After the construction of a cloud chamber, participants in the CERN teacher programme observe particle trajectories.

CERN’s Education Group has a long tradition of organising training courses and visits for students and teachers from all over the world. More recently, it has been involved in two European projects in partnership with universities, schools and various institutions in the field of science education. The Pathway and Discover the Cosmos programmes aim to promote science-learning through the pooling of teaching resources and expertise, and the creation or strengthening of networks that connect researchers, teachers and students.

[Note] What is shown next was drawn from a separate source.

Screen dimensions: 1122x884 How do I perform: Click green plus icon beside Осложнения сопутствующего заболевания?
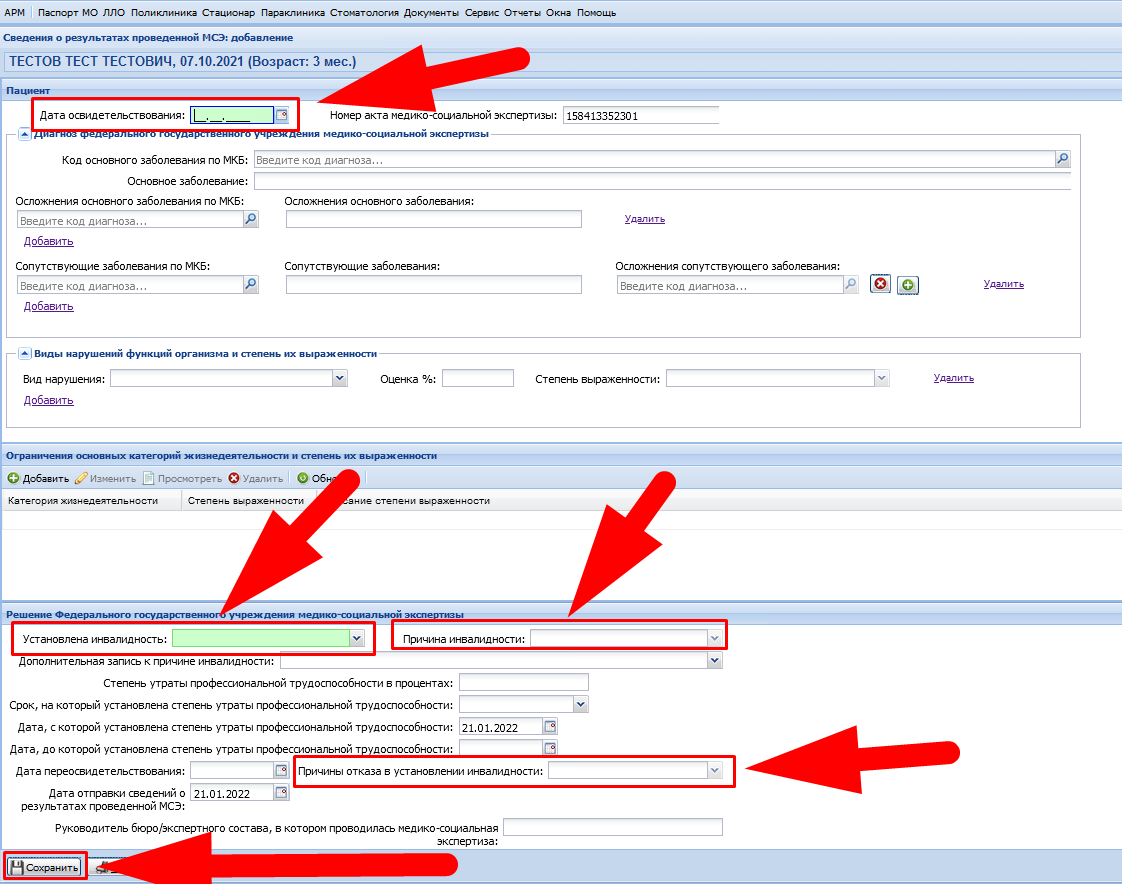coord(907,286)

The EU’s Pathway project, which began in the winter of 2010, focusses on the development of science teaching by inquiry. "In this context, we provide everyone who takes part in our training projects with the tools and skills required to build cloud chambers for cosmic-ray detection or to analyse real LHC data," explains Mick Storr, who is responsible for teacher programmes and head of the visits service in the Education Group, and represents CERN in the Pathway project. Pathway brings together teachers, scientists, science-education researchers, teaching-tool designers and policy-makers, and has also contributed to changing the way CERN’s mini-travelling exhibition is used. "The travelling exhibition has been installed in Greece for a whole year now and has turned into a stimulating meeting point where researchers, teachers and students converge to give talks, act as tour-guides or perform new, physics-related activities" explains the Education Group’s Angelos Alexopoulos. "It has clocked up more than 25,000 visitors to date! Pathway and its partners have helped us enhance the impact and attractiveness of the exhibition by demonstrating that a simple tool, when used by motivated and well-prepared people, can be a powerful vector of knowledge transmission."

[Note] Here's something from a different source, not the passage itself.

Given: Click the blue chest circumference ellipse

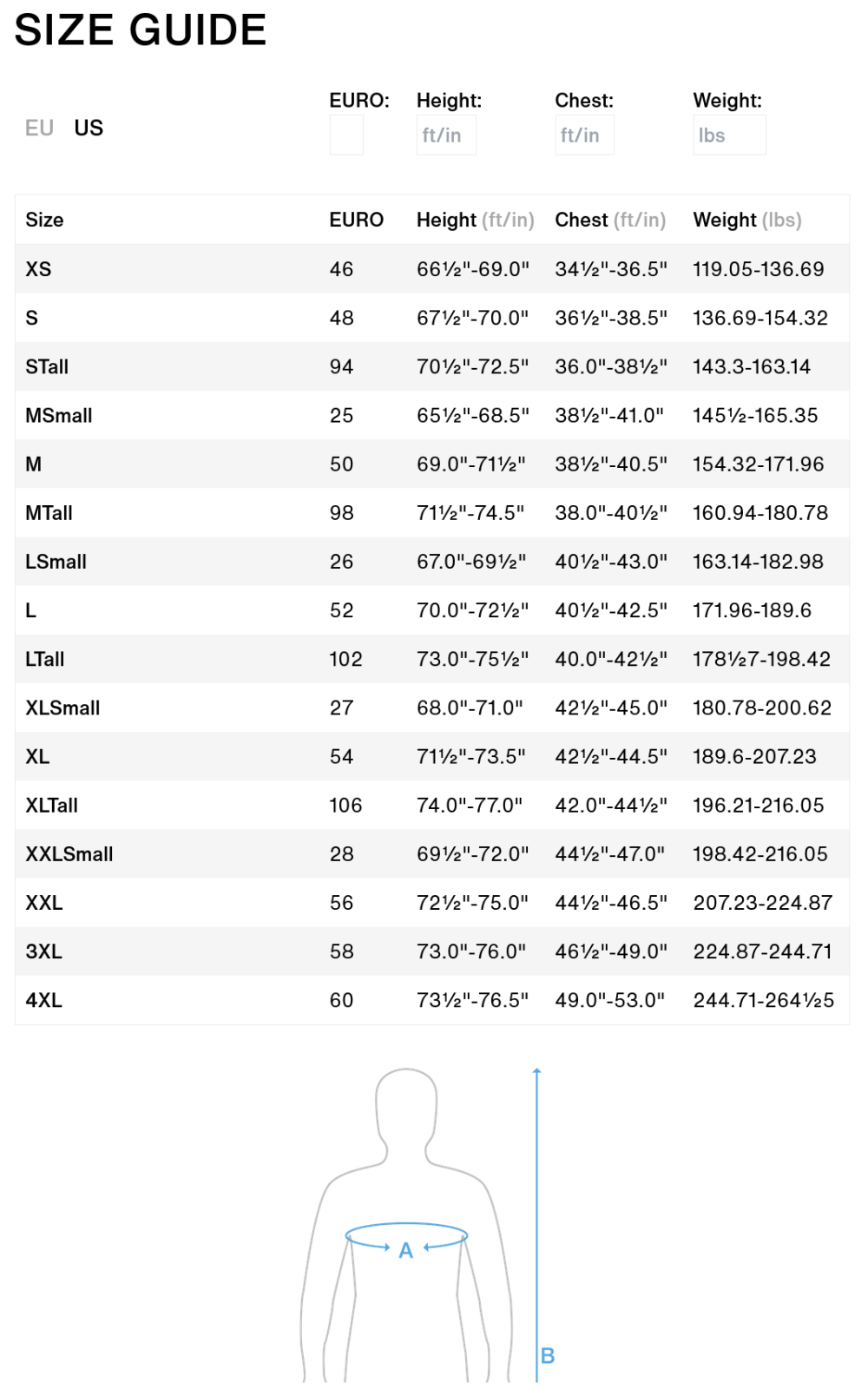Looking at the screenshot, I should (406, 1225).
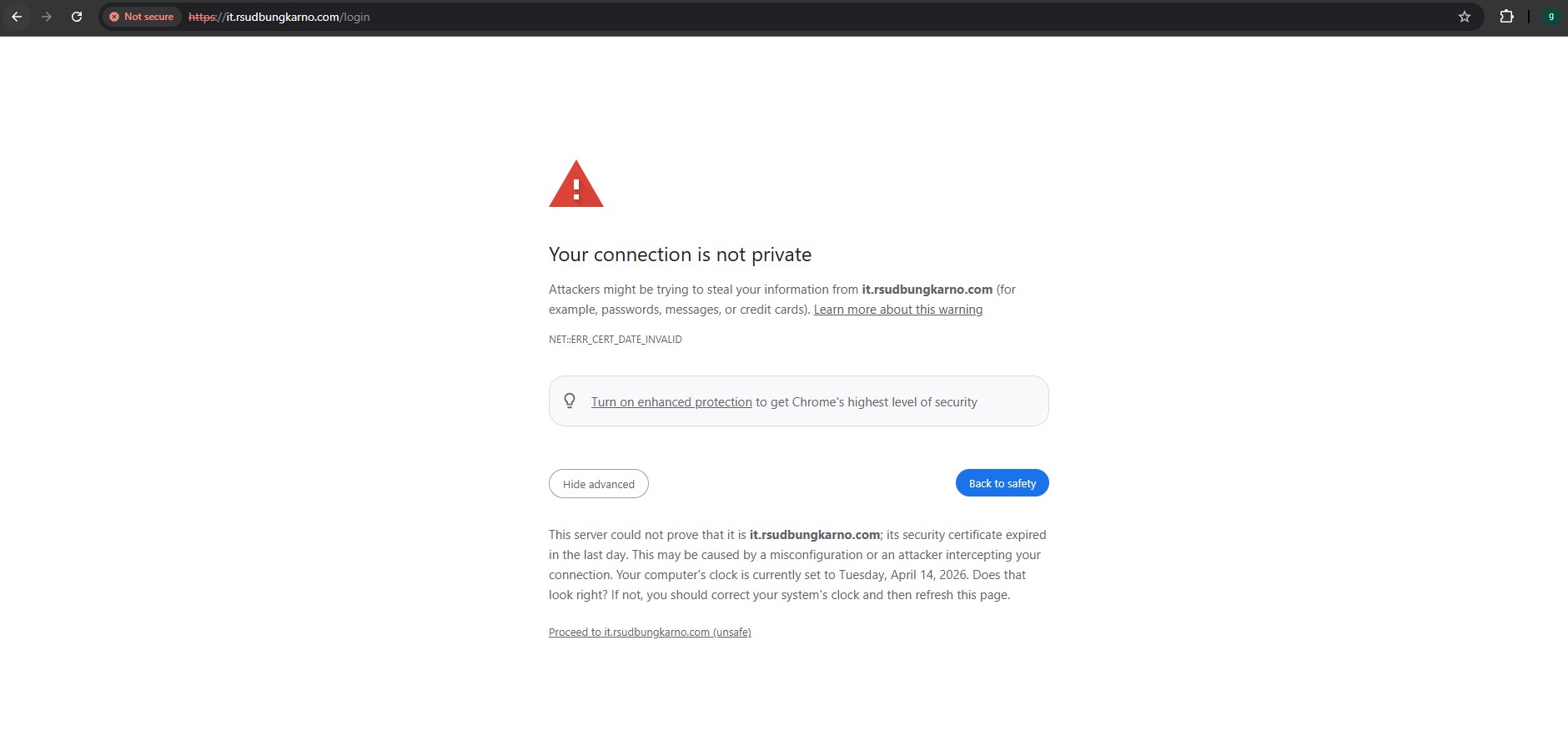This screenshot has height=741, width=1568.
Task: Open the Not secure site info chip
Action: click(142, 17)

View of the CERN mini-travelling exhibition installed in Greece for a whole year. Image: Ellinogermaniki Agogi.

More recently, the Education Group has added another EU-supported project to its portfolio. "Discover the Cosmos" aims to develop e-science through the shared use of tools developed in the field of information technology. Resources and programmes developed in particle physics and astronomy are collected on a single digital portal to help teachers develop activities and tools for themselves. In this framework, CERN and the LHC experiments make real data available together with the software needed to view it. Mick Storr concludes: "In short, what the EU projects do is bring disparate activities together to boost their impact. As a partner in these projects, we share our experience, teaching tools and resources with the other participants, and in return we gain better visibility and improve our own practice."


* The term e-science refers to the new scientific practices and worldwide data exchange which have resulted from the use of electronic networks, high-speed computers and the Internet.